Le sentiment est assez frustrant.
Dans la dernière salle on voit
quelques photos sur les récompenses et la reconnaissance offertes aux écrivains
des prisons.
On remarque qu’il y a beaucoup de
plantes en pot dans les salles, mais vue la teneur des collections (essentiellement
des panneaux explicatifs !), on ne s’inquiète pas trop de l’impact des
plantes vertes dans le volet conservation préventive.
En quittant l’exposition
temporaire, on aborde les salles consacrées au soutien étranger (dont le
français, très représenté) face à la guerre initiée par les Etats-Unis en 1965.
Beaucoup de reproductions de photos et d’articles de journaux relatent les
nombreuses manifestations, surtout en Europe et aux Etats-Unis, en réaction à
la guerre du Vietnam, et des soutiens plus concrets sous forme de collectes et
de dons.
On rejoint ensuite le bâtiment
des femmes, où les prisonnières s’entassaient dans trois « grandes »

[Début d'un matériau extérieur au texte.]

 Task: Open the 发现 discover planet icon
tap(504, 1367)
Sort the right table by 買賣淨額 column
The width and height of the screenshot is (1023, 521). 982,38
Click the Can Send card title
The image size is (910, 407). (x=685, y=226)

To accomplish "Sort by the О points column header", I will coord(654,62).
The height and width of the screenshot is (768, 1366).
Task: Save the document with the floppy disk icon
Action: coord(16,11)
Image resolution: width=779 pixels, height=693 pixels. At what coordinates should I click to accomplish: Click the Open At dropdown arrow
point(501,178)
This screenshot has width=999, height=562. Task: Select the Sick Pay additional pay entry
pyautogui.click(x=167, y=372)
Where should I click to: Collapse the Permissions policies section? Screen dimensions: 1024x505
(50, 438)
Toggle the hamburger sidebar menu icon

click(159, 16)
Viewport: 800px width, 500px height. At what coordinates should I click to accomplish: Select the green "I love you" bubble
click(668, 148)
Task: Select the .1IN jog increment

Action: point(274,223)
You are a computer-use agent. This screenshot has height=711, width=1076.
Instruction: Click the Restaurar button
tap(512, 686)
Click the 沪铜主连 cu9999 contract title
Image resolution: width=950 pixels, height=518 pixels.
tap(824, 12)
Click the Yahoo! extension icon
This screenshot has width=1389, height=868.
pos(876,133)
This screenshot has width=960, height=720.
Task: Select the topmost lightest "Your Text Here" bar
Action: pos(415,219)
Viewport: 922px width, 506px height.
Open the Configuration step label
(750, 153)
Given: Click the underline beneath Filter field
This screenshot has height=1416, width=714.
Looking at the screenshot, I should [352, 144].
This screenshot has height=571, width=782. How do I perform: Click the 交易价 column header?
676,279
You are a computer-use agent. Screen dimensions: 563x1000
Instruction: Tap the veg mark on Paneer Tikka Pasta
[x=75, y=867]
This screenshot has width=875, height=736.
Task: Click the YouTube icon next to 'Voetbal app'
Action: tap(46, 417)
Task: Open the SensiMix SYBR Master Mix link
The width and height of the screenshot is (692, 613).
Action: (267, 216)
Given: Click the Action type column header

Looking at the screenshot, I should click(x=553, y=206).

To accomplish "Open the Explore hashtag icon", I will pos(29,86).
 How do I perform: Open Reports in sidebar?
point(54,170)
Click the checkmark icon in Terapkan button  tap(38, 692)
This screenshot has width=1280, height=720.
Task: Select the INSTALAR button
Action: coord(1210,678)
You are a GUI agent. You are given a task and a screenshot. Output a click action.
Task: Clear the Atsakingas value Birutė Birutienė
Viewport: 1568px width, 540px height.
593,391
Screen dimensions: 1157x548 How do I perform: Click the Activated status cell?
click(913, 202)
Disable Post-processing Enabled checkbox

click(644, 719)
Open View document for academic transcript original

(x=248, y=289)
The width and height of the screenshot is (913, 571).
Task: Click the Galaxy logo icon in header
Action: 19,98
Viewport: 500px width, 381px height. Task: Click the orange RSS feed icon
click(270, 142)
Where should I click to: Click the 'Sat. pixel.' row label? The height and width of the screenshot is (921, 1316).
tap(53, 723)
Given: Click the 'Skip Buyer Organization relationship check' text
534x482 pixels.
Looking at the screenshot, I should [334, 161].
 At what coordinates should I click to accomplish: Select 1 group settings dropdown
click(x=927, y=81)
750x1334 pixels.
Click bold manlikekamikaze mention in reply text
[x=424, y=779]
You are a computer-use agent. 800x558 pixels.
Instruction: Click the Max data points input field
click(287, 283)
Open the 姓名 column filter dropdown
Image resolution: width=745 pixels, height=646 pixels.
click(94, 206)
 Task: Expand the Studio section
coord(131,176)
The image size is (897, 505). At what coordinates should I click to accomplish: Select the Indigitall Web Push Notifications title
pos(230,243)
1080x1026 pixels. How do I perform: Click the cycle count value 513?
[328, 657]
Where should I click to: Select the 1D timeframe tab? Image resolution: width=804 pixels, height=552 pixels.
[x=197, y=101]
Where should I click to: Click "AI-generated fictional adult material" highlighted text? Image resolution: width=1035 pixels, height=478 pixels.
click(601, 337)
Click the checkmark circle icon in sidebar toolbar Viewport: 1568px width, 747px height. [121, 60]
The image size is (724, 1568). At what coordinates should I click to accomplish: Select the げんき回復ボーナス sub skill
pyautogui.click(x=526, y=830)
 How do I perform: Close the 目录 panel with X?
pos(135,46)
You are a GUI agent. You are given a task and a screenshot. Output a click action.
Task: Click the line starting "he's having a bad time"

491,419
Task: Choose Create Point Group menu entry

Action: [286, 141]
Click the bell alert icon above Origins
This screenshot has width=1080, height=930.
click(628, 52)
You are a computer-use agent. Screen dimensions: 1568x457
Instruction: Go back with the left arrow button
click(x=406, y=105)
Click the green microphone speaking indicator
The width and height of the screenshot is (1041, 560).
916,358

cellules, deux pour les femmes seules, une troisième pour celles accompagnées
d’enfants. Des mannequins sont là pour éveiller l’imagination du visiteur, et
l’effet est glaçant.
On a le sentiment d’une gradation
dans l’horreur quand on pénètre dans la grande salle suivante, intitulée « Crims
of the French colonialists against revolutionary patriotic soldiers », « Les
crimes des colonialistes français contre les soldats patriotiques
révolutionnaires » et que l’on découvre une immense guillotine,
horriblement impressionnante. L’éclairage adroit
crée une grande ombre projetée qui semble la grandir
encore.
Les vitrines de la salle sont remplies d’instruments de torture aux
cartels succincts, qui portent toujours le même commentaire : « used by
French colonialists for torture Vietnamese political prisoners in Hanoi Detective
Department » (sic), « utilisé par les colonialistes français pour
torturer les prisonniers politiques vietnamiens dans le Département d’Investigation d’Hanoi ».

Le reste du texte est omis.